さすがにこれでは着られませんし、縫い糸自体も(こないだの紺の紬ほどではないにしても)弱ってましたので、全部解いて縫い直します。
しかしなんで黒の絹縫い糸ばっかりこんなに先に傷むんでしょう。まさか植物染め鉄媒染の時代の糸使ってる……? そんなに古いとは思えないんだけど。
解くのも難儀しました。
明らかに素人針で、しつけも二重三重にしてあったり、中もすんごい縫い方してあったり、かと思うとなんでそんなにと思うほどがっちり固く留めてあったりして、時間のかかること。
誰が縫ったんだろう。銘仙で、それも織傷が結構あって、裏も木綿とモスで、普段着ですが袖が長いんです。若い娘さん、裁縫の練習に自分で縫ったかな。面白いことに衿周りだけははっきりと別人の縫い方で、糸もまっすぐ最低限、すっきりと上手。目立つうえに難しいところだけ、年長の家族が手伝ってあげたのかもしれません。
古着を触っていると、縁側の陽だまりで知らないおばあちゃんたちとお話しているような気持になります。これどなたの、ここえらいしっかり縫ったりますなあ、これは何の印、ここだけなんで赤い糸、黒糸足りなくなったん、それともなんかのおまじない?
答えは返ってきませんけども、楽しいです。まあ容赦なく解いちゃってるわけですけども……。ごめんて。
で、解きまして。次。
この頑固な折り線をどうするか。
まず「筋消し」の要領で、折山だけに僅かに水を含ませ、ドライアイロンで押さえてみました。使ってるのは胴にインク代わりに水を入れて使う筆ペンみたいな道具、水筆ペンといいまして、本来は画材です。
左側がアイロンしたとこ。平らにはなるけど線残ってますねえ。
幅を狭くするなら残ってたっていいんですけど、身幅はいっぱいまで出す予定。ちょっと目立つかなあ。
次に自分で出来そうなのは「水洗い→張って干す」です。
試しに目立たない部分を洗ってみたら、色落ちや色移りはほぼありませんでした。洗って絞ってパンパンはたいてもびくともせず、これは大丈夫と判断しまして、
買っちゃった。伸子と張り木。
実はもっと古いのがあります。譲って戴いたもの。ですが戴いた時既にサビサビのボロボロで、実用には向きませんでした。今回は新品です。

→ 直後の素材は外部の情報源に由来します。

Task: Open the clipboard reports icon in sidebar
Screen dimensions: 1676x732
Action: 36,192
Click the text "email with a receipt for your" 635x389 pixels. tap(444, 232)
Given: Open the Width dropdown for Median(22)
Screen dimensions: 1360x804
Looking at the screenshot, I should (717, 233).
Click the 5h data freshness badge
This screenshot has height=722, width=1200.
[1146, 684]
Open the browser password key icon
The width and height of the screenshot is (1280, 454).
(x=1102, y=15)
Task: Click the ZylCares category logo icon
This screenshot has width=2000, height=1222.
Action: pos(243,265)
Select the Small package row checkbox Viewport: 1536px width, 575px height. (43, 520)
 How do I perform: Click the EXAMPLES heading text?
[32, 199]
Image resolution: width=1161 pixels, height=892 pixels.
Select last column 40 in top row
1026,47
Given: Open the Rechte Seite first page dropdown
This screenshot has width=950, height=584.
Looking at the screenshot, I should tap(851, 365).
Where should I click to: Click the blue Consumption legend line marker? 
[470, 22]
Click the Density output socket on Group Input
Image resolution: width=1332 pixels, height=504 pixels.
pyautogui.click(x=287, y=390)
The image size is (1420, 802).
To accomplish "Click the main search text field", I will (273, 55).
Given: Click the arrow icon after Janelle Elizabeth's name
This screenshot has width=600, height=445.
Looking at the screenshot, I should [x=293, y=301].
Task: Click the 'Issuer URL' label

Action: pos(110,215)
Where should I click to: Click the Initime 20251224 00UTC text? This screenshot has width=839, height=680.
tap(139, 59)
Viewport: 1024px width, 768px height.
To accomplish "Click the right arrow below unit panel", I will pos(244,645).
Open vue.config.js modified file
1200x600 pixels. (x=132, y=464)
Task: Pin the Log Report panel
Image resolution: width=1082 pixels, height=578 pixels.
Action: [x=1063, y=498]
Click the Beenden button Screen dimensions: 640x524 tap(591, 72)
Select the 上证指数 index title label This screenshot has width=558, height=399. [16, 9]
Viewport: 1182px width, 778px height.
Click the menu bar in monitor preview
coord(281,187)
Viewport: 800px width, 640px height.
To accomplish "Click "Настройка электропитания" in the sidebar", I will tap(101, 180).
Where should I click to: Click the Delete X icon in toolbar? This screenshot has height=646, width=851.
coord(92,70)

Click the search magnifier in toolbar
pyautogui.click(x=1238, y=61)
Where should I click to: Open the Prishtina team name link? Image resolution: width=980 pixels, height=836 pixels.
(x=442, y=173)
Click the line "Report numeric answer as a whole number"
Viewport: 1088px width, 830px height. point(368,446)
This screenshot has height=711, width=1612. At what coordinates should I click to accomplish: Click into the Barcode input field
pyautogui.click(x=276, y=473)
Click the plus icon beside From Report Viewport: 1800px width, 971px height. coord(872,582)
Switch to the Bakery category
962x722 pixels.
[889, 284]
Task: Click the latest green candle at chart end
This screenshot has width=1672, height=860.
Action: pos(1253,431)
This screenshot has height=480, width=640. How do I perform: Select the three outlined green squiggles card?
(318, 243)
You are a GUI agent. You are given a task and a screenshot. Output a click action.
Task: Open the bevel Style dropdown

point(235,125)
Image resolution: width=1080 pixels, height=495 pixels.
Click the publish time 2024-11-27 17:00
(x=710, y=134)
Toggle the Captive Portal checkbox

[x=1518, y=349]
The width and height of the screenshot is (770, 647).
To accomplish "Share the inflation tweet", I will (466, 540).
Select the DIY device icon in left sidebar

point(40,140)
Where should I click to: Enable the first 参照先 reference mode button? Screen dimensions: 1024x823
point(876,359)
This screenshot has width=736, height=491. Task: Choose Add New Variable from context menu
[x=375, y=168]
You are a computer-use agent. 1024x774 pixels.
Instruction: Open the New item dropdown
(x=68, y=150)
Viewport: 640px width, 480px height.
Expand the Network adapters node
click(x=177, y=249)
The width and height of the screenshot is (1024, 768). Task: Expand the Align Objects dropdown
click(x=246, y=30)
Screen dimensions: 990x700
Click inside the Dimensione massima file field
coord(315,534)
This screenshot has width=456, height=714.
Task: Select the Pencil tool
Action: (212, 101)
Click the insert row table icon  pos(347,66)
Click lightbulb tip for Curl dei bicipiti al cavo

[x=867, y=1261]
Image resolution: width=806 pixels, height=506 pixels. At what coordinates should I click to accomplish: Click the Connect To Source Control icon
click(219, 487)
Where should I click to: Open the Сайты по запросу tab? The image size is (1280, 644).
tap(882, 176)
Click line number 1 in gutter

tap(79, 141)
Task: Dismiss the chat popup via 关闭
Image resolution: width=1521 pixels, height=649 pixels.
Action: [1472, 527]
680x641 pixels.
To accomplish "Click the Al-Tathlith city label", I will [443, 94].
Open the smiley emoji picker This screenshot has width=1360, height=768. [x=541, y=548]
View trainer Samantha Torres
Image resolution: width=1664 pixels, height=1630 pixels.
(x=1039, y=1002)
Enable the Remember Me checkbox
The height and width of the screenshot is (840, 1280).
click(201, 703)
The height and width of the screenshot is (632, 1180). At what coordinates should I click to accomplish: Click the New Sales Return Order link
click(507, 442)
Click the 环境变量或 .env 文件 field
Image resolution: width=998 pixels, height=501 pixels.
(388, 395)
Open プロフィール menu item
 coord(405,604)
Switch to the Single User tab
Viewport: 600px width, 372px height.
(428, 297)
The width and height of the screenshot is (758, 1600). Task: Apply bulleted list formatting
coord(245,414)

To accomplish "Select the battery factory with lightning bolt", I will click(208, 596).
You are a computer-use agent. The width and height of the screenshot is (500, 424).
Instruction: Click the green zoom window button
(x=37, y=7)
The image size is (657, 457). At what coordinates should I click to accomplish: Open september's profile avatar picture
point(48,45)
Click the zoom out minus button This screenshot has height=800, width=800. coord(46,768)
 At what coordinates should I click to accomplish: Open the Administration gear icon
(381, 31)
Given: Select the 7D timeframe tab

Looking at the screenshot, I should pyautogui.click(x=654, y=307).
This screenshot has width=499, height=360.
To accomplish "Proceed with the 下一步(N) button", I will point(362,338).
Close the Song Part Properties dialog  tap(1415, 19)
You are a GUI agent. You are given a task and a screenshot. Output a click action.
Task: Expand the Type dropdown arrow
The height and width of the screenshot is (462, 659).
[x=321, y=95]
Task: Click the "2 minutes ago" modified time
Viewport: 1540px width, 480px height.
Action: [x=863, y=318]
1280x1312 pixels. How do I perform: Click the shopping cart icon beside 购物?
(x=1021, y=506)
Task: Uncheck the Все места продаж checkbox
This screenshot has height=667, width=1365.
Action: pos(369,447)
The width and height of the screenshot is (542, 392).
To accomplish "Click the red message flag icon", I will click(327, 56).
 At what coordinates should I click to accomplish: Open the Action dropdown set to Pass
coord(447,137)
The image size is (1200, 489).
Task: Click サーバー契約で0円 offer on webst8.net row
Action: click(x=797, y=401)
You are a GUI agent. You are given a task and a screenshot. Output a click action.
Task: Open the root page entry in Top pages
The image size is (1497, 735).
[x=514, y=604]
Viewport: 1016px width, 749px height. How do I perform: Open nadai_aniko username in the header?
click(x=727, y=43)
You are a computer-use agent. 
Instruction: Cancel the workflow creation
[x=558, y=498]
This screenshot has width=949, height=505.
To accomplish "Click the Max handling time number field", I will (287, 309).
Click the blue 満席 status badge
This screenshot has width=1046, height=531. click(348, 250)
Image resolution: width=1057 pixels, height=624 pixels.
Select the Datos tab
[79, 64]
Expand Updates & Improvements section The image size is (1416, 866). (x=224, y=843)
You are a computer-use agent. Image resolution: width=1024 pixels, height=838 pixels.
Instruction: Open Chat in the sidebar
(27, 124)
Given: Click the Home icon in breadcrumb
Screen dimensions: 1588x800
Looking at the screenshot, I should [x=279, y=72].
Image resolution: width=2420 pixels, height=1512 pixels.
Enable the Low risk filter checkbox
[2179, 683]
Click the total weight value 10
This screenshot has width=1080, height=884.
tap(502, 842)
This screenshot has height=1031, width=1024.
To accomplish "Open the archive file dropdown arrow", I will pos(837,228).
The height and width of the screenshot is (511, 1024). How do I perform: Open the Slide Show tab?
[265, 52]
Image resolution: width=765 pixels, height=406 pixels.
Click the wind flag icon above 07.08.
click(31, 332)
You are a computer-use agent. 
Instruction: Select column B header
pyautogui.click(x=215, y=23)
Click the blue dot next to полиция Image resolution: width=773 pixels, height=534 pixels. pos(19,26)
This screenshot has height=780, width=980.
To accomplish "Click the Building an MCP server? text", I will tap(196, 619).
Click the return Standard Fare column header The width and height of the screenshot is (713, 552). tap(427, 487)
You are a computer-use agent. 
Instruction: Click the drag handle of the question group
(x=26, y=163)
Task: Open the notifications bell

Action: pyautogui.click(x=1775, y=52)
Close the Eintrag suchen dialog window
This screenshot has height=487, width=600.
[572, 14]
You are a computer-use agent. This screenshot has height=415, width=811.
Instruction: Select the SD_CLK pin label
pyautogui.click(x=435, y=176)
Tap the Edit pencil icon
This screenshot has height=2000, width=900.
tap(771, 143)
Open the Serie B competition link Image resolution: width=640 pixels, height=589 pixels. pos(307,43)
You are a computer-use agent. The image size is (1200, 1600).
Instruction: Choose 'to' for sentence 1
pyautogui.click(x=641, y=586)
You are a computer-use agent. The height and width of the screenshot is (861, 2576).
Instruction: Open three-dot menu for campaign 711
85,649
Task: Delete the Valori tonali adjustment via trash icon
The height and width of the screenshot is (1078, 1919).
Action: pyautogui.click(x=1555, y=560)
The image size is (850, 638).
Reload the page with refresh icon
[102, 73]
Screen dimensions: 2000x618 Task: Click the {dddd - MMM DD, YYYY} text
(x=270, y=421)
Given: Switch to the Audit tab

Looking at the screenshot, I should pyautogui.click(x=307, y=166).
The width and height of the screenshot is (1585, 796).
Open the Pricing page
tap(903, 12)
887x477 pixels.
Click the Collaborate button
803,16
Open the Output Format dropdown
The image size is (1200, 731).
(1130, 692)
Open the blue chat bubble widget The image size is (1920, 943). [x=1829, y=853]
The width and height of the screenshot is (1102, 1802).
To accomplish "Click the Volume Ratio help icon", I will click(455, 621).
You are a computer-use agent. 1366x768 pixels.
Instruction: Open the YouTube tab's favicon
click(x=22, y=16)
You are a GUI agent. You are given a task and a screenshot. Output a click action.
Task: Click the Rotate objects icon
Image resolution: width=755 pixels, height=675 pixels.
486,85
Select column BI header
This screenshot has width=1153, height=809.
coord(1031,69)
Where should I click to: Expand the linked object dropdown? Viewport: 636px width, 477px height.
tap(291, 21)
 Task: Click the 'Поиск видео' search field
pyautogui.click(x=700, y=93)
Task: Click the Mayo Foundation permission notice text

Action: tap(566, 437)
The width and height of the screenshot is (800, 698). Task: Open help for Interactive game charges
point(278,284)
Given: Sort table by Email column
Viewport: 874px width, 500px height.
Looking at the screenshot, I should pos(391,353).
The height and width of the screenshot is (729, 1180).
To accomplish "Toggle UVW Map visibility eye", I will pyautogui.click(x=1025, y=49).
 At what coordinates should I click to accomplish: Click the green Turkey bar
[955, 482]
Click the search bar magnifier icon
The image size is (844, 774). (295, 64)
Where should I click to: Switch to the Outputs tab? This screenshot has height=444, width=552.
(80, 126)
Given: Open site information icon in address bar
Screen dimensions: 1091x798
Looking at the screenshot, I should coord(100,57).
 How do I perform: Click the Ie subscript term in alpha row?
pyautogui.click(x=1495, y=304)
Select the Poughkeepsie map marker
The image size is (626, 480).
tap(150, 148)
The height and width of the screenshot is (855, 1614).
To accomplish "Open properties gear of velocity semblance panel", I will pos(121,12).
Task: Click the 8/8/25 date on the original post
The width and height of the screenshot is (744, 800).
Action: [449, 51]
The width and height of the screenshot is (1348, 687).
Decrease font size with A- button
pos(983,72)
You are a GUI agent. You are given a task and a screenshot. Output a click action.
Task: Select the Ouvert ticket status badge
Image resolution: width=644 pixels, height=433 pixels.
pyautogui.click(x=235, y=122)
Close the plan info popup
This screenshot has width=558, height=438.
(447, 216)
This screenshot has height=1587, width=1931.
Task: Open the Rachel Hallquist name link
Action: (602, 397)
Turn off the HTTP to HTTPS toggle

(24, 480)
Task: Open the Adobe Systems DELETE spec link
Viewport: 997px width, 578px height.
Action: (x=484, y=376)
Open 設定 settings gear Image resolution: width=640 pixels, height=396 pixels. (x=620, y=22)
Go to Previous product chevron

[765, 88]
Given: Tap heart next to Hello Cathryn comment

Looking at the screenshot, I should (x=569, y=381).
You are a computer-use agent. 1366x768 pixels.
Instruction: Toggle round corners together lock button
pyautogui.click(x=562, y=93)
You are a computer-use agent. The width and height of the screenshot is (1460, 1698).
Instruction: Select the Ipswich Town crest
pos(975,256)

これで布をぴんと張って乾かすと、アイロン無しでも皺や折跡がきれいに取れるという、すごい道具です。いったい誰がこんなん考えたんだか……。
太さは色々あるんですが、とりあえず紬中と紬細を。正直これで良かったんかどうか、よくわかりません。曾祖母や、中学校の通学路にあった染め屋さんが使ってたのは見憶えてるんですけど、太さとか実際の技術まで見てませんでした。まさか三十年経って自分が買うと思わんし……(笑)
この二種がまた本当に微妙な差で、全く見分けがつかないので、仕事の合間にせっせと印をつけてました。やっと終わったので、明日と明後日の休み、端縫いをして縁布をつけて、少しずつ張ってみようと思います。うまくいくといいなー。
縫えるんはいつの話でしょう。というか、まだ八掛の新しいの買ってないんやけど。何色にしようかな。